Fox hesitated. “It occurred to me that the time had come rather sooner than we had anticipated, that was all,” he answered guardedly.
“The time? The time for what, pray?” Phillip’s expression did not relax.
“For you to take your leave of us again, Phillip,” the younger man told him, abandoning formality, since there was no one else within earshot. “And I was sorry—or glum, if you prefer it. The Trojan has been a happy ship under your command … a happy and efficient ship, as she was when she was first commissioned. I wish, for all our sakes, that you could have had a little longer.”
Phillip’s lean, high-boned face hardened in an effort to avoid betraying his feelings. He regarded his senior watch-keeper and closest friend for a moment in frowning silence and then forced a smile. Their friendship had been of long standing, he reminded himself—dating back to their early days in the midshipmen’s berth of Captain Keppel’s Maeander frigate—and he had no secrets from Martin Fox. There was little point in pretending that he wanted to leave Trojan or welcomed the circumstances which compelled him to relinquish his temporary command and there was no point whatsoever in clinging to the remnants of a dignity he no longer possessed.
“I wish that too,” he said flatly. “I wish with all my heart that I might have had a little while longer. I do not have to tell you with what affection I regard this ship or what it has meant to me to command her. But … let’s walk, Martin, shall we, until your relief puts in an appearance? Captain Crawford will be taking breakfast with the Commander-in-Chief, he told me, so I do not imagine that he will be here much before five bells. And he doesn’t require a boat to be sent for him.”
They fell into step together, pacing the starboard side of the quarterdeck with the measured, unhurried tread of men to whom every obstacle and every foot of planking was familiar, both in daylight and in darkness.
“What is he like, Phillip?” Martin Fox asked curiously.
“Captain Crawford, do you mean?”
“Yes. You talked to him yesterday aboard Britannia, did you not? What impression did you form of him?”
“An exceptionally favourable one,” Phillip answered, without hesitation. “He is not young, in fact he’s held post-rank for almost as long as you and I have been at sea. And he has a fine record, of course. He was in Sir Edward Codrington’s squadron at Navarino, and served as a midshipman in the Blonde, which makes him one of the elite of this squadron. Admittedly, he has been on the half-pay list for several years but that, I understand, was due to ill health … Captain Crawford is not a wartime misfit like North. You’ll have no occasion to worry on that account, Martin, I assure you—he’s a fine seaman, from all accounts. As to what he’s like, as a man … well, I spent only a few minutes in conversation with him yesterday. Both Admirals were present, plying him with questions concerning the latest news from home, so he hadn’t much time to answer any of mine, but he struck me as a very pleasant individual. In appearance he is small and grey-haired, of rather frail physique, and he speaks very quietly. He seemed considerate and kindly and possessed of a dry sense of humour. I don’t think you will find him hard to get along with.”

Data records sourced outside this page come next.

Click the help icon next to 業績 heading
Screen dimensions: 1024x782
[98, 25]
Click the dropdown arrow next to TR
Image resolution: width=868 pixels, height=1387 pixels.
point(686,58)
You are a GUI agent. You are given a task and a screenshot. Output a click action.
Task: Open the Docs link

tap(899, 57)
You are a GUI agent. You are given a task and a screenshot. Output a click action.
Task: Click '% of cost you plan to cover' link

“I trust you are right.” Fox’s broad shoulders rose in a shrug. The midshipman of the watch approached him diffidently, offering the muster book for his inspection. He excused himself, glanced at it, and nodded in curt dismissal. When he turned to Phillip again, the expression on his good-looking young face was a trifle less glum but he said, with regret, “I shall still be sorry to see you go. And so will this ship’s company … most damnably sorry, Phillip, believe me.”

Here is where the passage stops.